* **Problem**: Which lines of the data below hold "Reales"? Copy each of them.

* **Extracted data entries**:
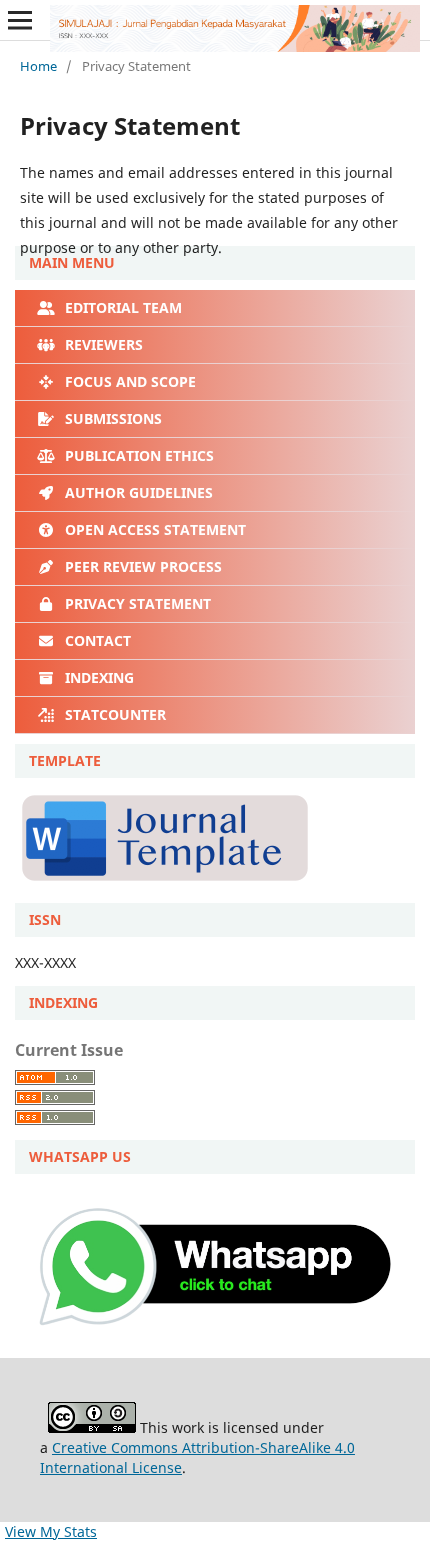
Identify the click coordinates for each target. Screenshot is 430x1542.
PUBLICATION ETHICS (137, 455)
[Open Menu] (20, 20)
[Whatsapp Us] (215, 1339)
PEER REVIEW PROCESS (141, 566)
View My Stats (51, 1531)
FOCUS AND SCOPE (128, 381)
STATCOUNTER (113, 714)
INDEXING (97, 677)
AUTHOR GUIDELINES (137, 492)
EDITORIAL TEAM (121, 307)
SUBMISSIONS (111, 418)
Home (38, 66)
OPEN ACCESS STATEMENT (153, 529)
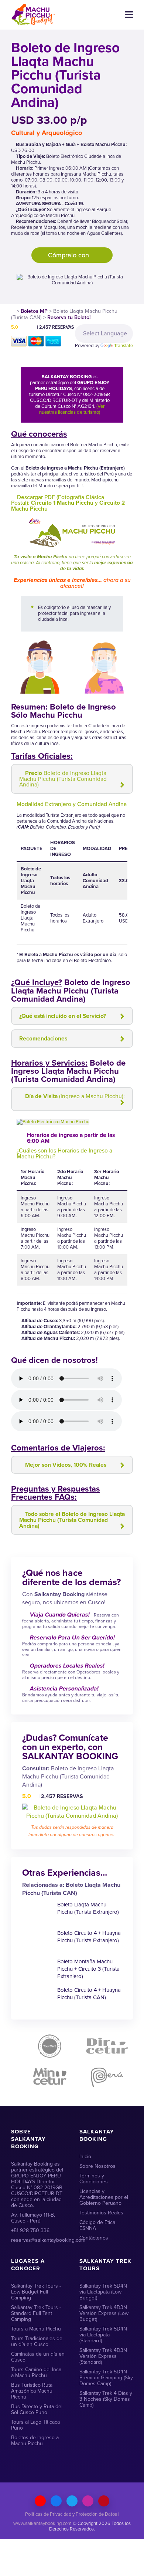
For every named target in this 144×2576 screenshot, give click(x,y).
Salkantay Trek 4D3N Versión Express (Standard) (103, 2356)
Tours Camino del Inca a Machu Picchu (36, 2372)
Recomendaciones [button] (43, 1038)
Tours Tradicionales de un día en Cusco (36, 2341)
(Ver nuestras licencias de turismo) (71, 409)
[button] (119, 1122)
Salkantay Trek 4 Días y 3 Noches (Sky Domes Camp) (105, 2399)
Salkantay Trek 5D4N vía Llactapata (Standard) (103, 2335)
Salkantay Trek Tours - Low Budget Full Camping (36, 2292)
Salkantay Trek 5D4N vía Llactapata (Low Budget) (103, 2292)
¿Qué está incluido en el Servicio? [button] (62, 1016)
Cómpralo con (69, 255)
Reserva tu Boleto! (69, 317)
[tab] (72, 779)
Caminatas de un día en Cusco (38, 2357)
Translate (123, 345)
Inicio (85, 2156)
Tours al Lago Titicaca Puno (35, 2425)
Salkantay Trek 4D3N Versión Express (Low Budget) (103, 2313)
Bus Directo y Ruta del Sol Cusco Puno (36, 2409)
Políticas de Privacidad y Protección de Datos (71, 2514)
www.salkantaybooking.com (42, 2523)
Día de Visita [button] (75, 1096)
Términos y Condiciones (93, 2179)
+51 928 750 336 (30, 2230)
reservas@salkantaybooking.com (38, 2240)
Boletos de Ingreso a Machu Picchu (35, 2440)
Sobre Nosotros (97, 2166)
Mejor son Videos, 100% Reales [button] (65, 1464)
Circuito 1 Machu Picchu (62, 502)
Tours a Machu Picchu (36, 2329)
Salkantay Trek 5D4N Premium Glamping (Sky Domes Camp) (106, 2377)
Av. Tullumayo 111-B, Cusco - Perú (33, 2218)
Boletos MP (34, 311)
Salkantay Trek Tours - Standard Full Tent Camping (36, 2313)
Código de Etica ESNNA (97, 2225)
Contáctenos (93, 2238)
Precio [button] (63, 779)
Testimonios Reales (101, 2213)
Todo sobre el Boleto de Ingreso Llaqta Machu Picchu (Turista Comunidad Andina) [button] (72, 1520)
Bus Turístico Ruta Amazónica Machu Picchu (31, 2391)
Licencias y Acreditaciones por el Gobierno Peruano (103, 2197)
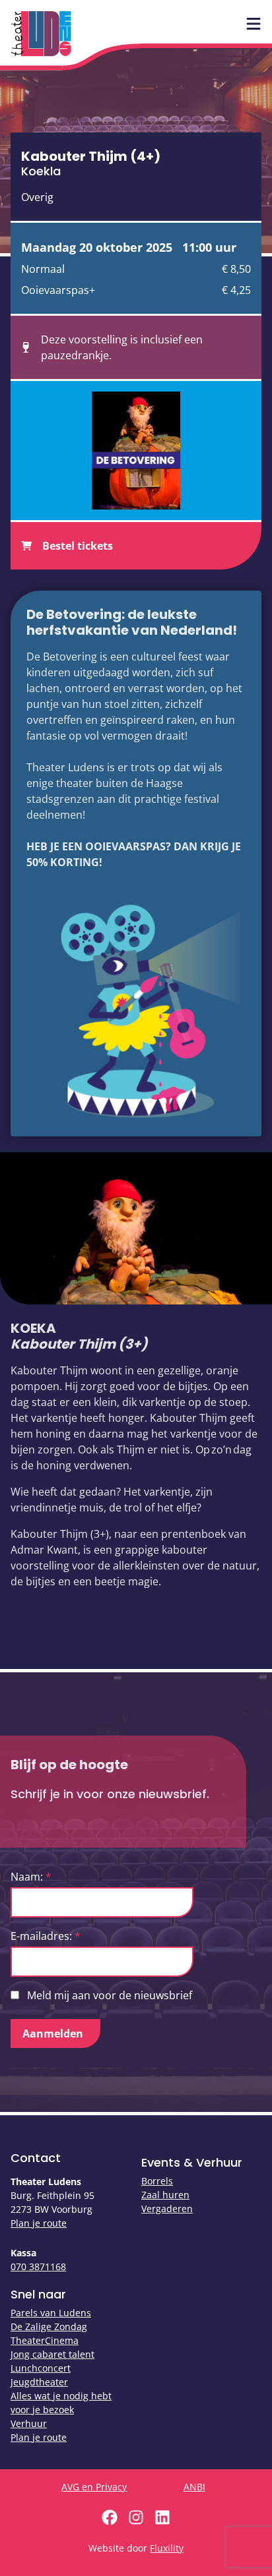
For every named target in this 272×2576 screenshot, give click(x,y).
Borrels (157, 2181)
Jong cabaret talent (52, 2354)
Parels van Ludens (51, 2312)
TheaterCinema (45, 2340)
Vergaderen (167, 2208)
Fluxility (167, 2548)
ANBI (194, 2486)
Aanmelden (52, 2033)
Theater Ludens (41, 34)
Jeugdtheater (39, 2382)
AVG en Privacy (94, 2486)
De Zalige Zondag (49, 2326)
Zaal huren (165, 2194)
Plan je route (39, 2223)
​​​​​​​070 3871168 (38, 2266)
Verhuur (29, 2423)
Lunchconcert (41, 2368)
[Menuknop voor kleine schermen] (253, 24)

* **Task result**:
Mejor son Videos, 100% Reales [button] (65, 1464)
Testimonios Reales (101, 2213)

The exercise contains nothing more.